Шрифт:
Интервал:
Закладка:
Амон помолчал и добавил:
– Думаю, он не может вернуться.
Гадес не слышал о том, чтобы бог не мог вернуться в тело, но и понятия не имел, на что способна Геката. Особенно если ей помогала Тиамат, хотя бы советом. Объединение богов разных пантеонов не сулило ничего хорошего для их противников.
– А что Дуат? – спросил Гадес.
– Всё нормально. Но тебе лучше поговорить об этом с Гором.
Амон оставался спокойным и непоколебимым. Уверенное солнце, которое светит надо всеми и вселяет спокойствие одним своим видом: пока оно на небе, есть что-то чёткое и непреложное.
Гадес видел, как таким становился Зевс. С того слетала самоуверенность и наглость, лоск превращался в твёрдость, когда это требовалось пантеону – потому что он оставался его главой.
Как и Амон сейчас.
Но его пальцы сильнее стискивали чашку, как что-то чёткое и осязаемое для потерявшего ориентир Амона.
– А что Сет? – спросил Гадес.
– Пьёт, – лаконично ответил Амон.
Он прикрыл уставшие покрасневшие глаза, или слишком устал сам Амон. Рядом засуетилась Персефона:
– Так, давайте я что-нибудь приготовлю поесть. Амон, ты обедал?
– Я… не очень хорошо справляюсь с холодильником и плитой.
– Тогда посмотрим, что есть в холодильнике… мда, думаю, стоит заказать еды. Ты в курсе, где это лучше сделать?
Она выразительно посмотрела на Гадеса, и тот вышел с кухни. Краем глаза заметил, как Персефона хотела мягко забрать чашку из рук Амона, но он придвинул её ближе к себе.

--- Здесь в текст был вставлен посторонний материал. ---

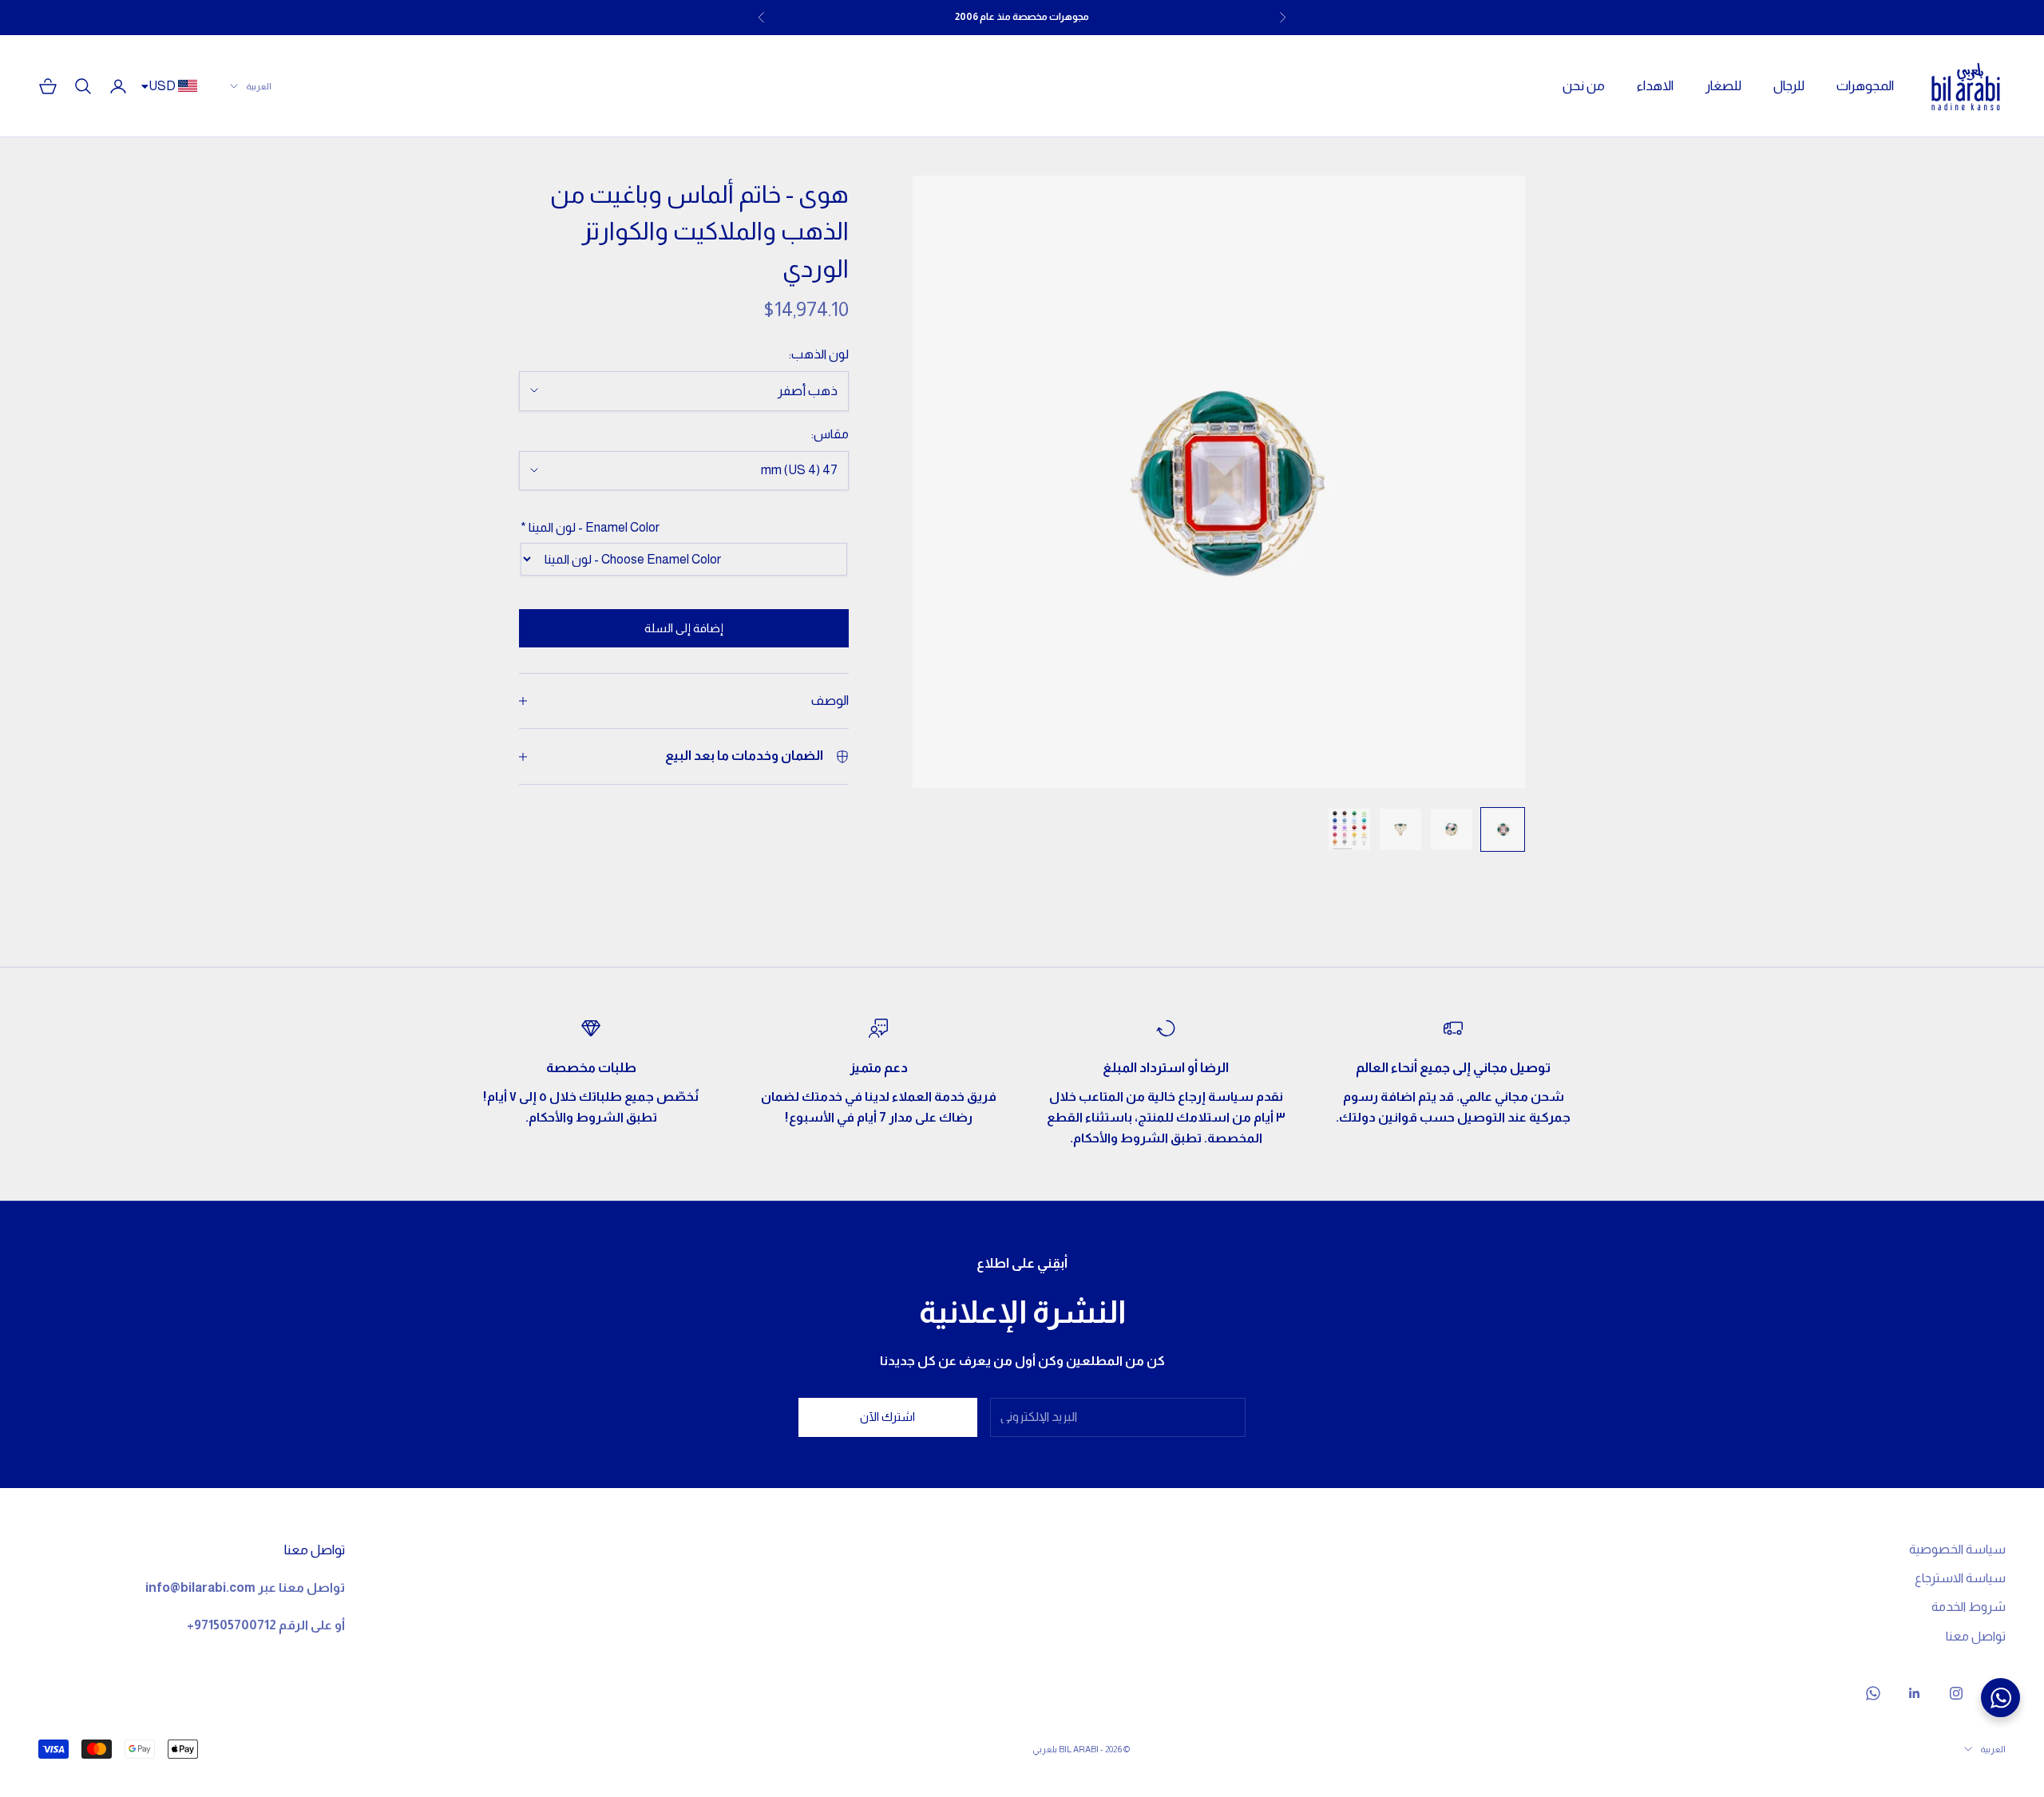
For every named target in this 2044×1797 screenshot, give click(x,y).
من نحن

Гадес помедлил. Он хотел пойти сразу к Сету, но решил проверить комнату Анубиса. Мёртвые тела богов на Гадеса навевали тоску и безысходность, в отличие от трупов людей, которые напоминали о том, что души их теперь в одном из загробных царств.
Люди могли выбирать, где провести посмертие. У богов выбора не оставалось.
В изголовье кровати Анубиса стояли неоновые лампы: две вертикальные трубки по сторонам, они наполняли комнату ярким, но каким-то призрачным светом. Хотя Гадесу нравилось, чем-то напоминало Подземный мир с его фиолетовыми искрами.
Уютная пещерка с кроватью по центру.
Люди менялись после смерти, Гадес видел это много раз. Лица становились восковыми, слепки с себя настоящих, неуловимо изменённые в деталях. Боги же выглядели так, будто уснули.
Таким казался и Анубис. Застывшее выражение лица, на котором поблёскивали капли пирсинга. Одеяло на груди не поднималось от дыхания, веки не подрагивали от снов и сквозило что-то ещё неуловимое – отсутствие умиротворения.
Смерть. Хотя Гадес считал, что вернее было бы называть временной смертью. Или комой, как у людей. Потому что тела богов не разлагались, мозг не умирал, они всего лишь ожидали, когда вернётся божественная сущность и снова запустит процессы.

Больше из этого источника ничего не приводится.